> WHAT IS EXPECTED
Would you transcribe exactly the lines from the one containing "Click Stretch Photo to Fit Page" to the last line of the data below, both ends included, but none of the pictures?

> RECORDS TO USE
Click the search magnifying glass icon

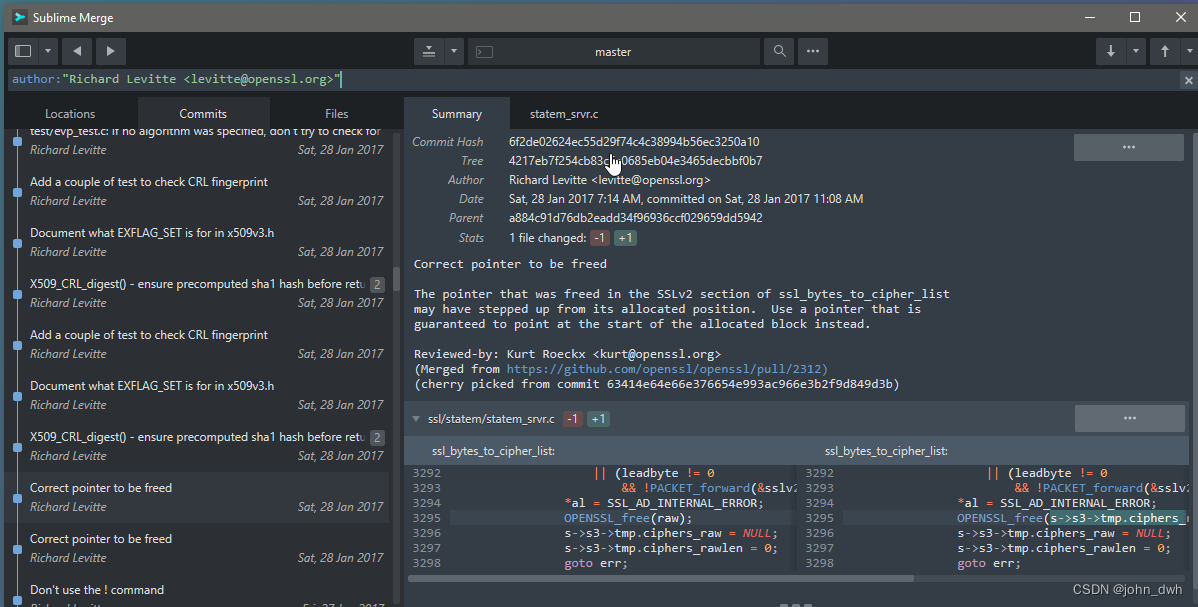pyautogui.click(x=778, y=51)

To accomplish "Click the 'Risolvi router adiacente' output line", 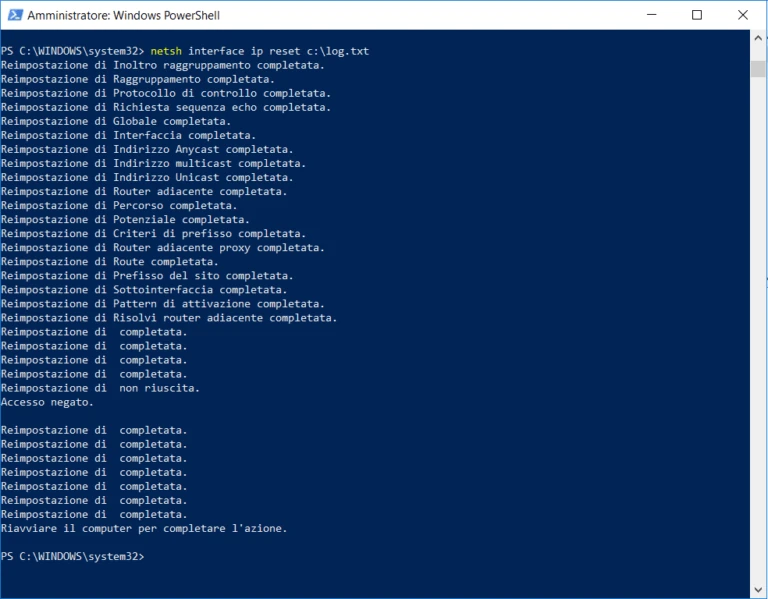I will pos(168,318).
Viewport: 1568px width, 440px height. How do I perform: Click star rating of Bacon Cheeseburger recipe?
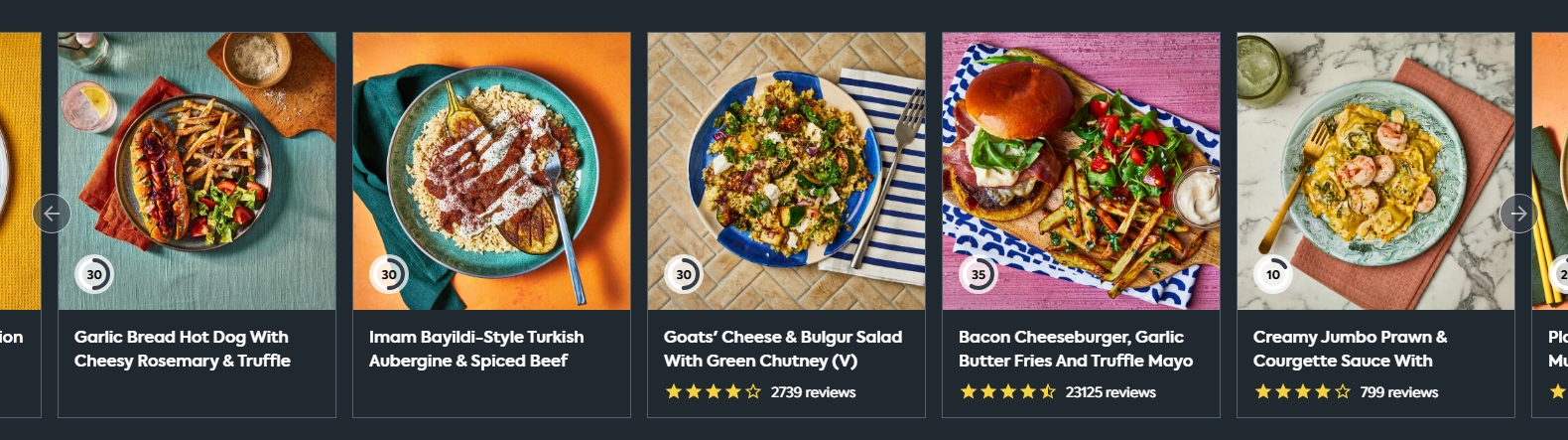pyautogui.click(x=1007, y=392)
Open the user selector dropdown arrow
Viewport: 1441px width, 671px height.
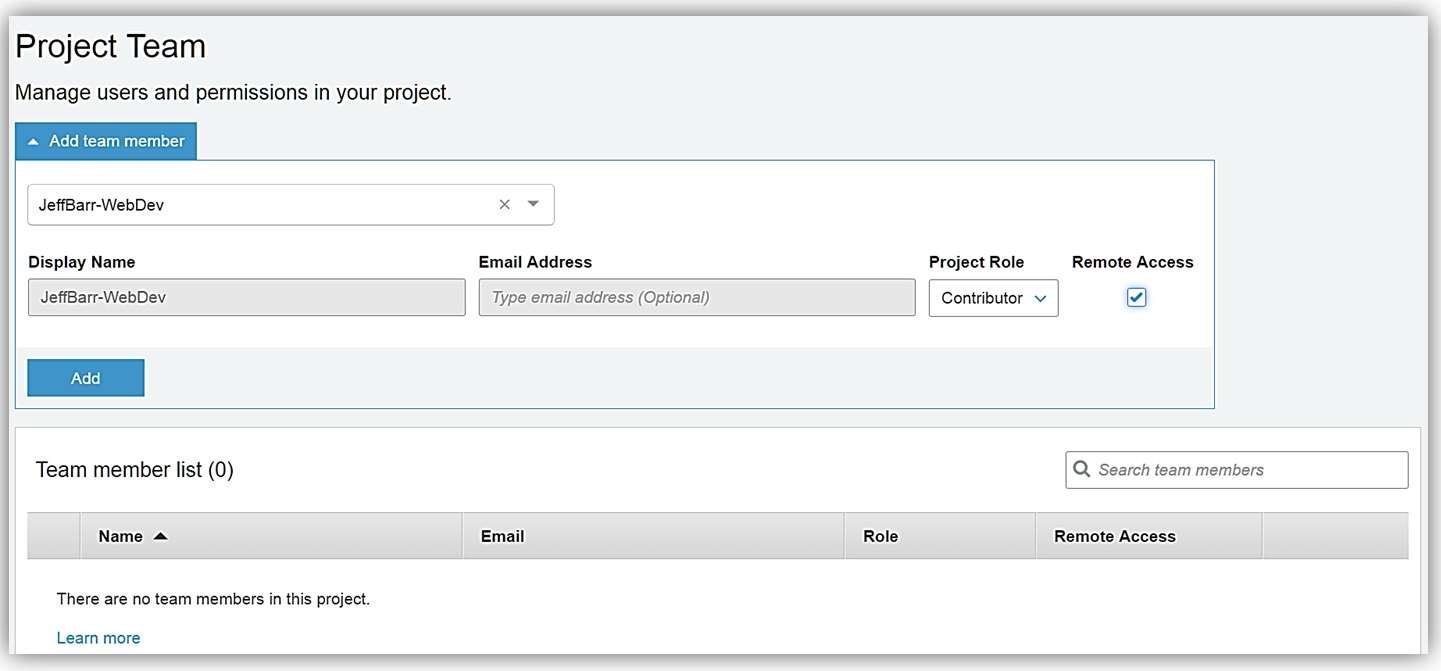click(533, 204)

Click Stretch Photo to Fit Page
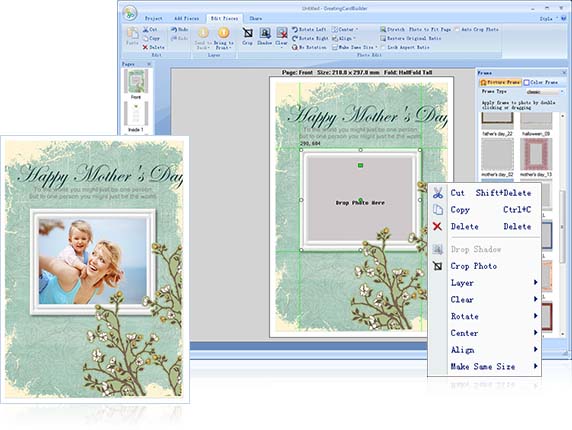[416, 30]
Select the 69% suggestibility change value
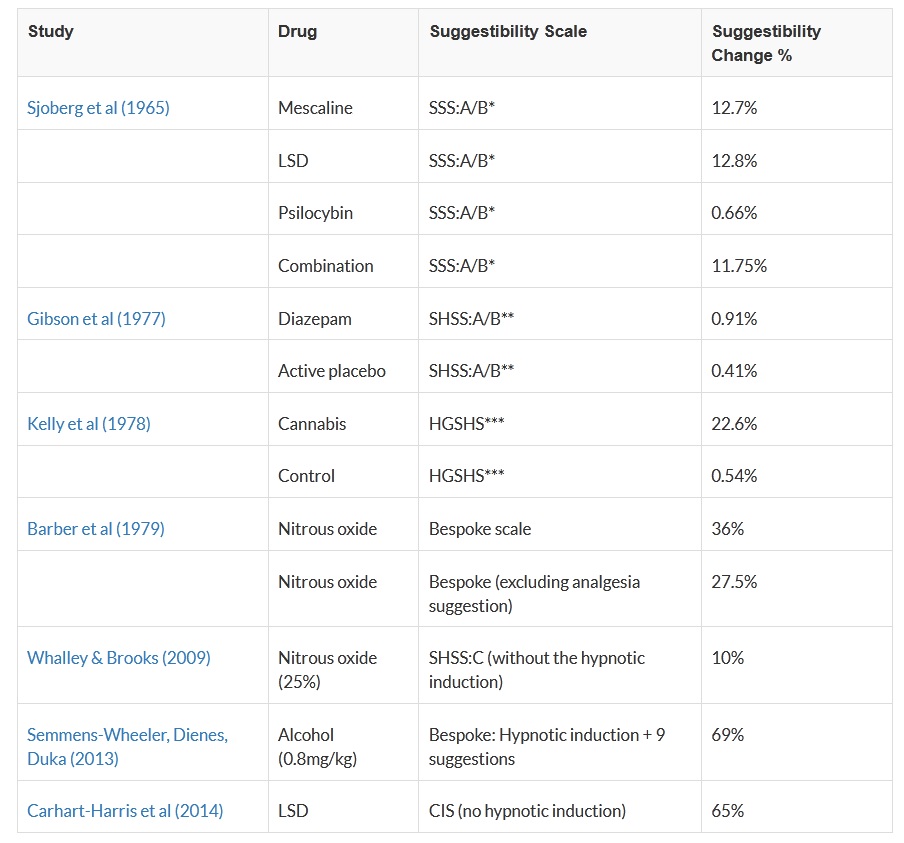 pos(728,735)
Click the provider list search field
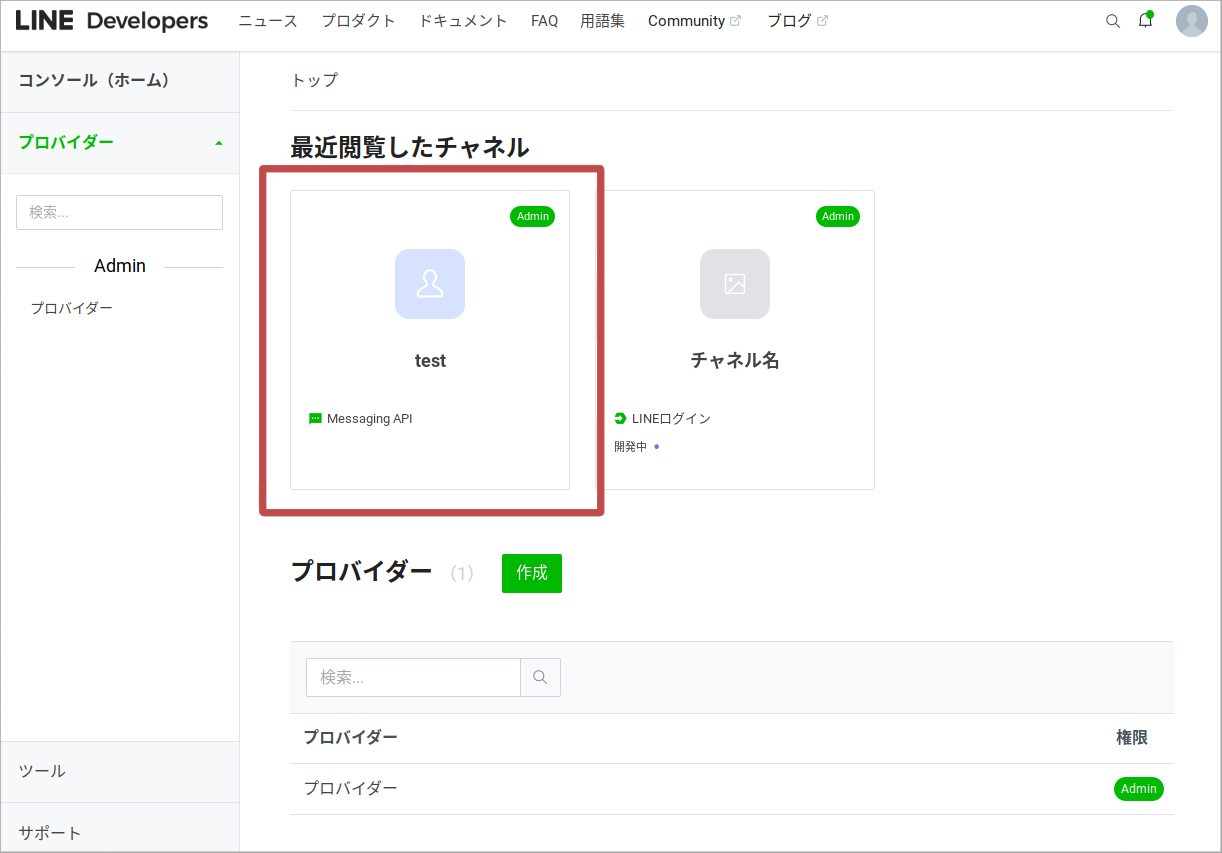The height and width of the screenshot is (853, 1222). click(x=413, y=677)
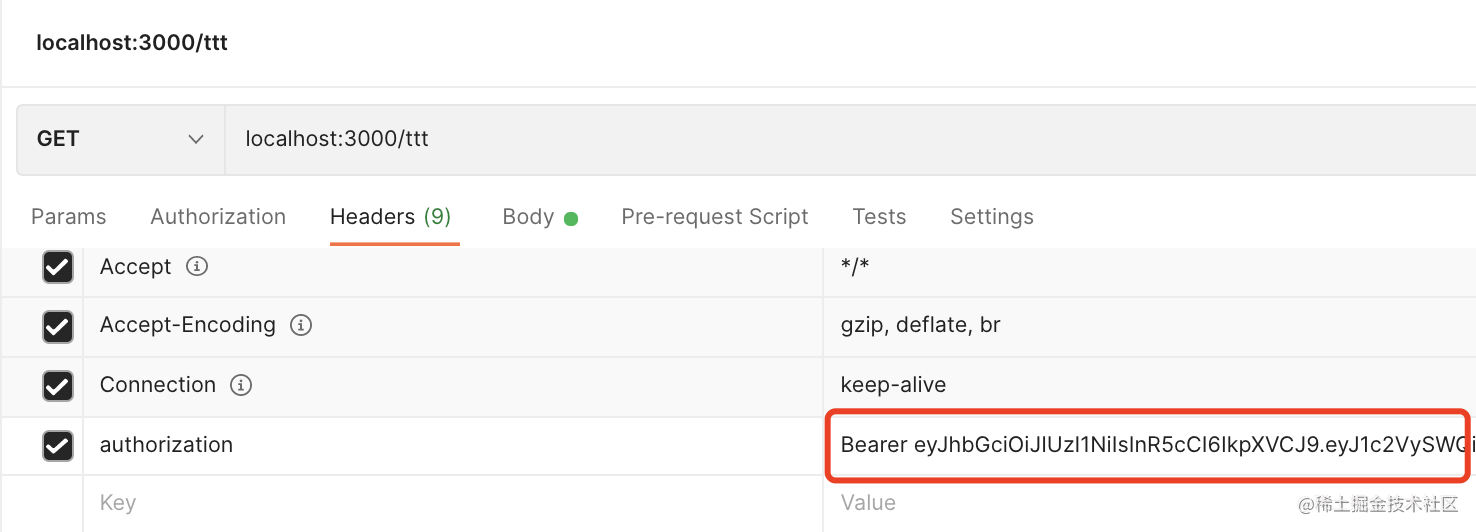
Task: Open the Pre-request Script tab
Action: point(715,217)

> TASK RESULT
Click Stretch Photo to Fit Page
[416, 30]
Select the 69% suggestibility change value
 pos(728,735)
Click the provider list search field
The height and width of the screenshot is (853, 1222). click(x=413, y=677)
Task: Open the Pre-request Script tab
Action: point(715,217)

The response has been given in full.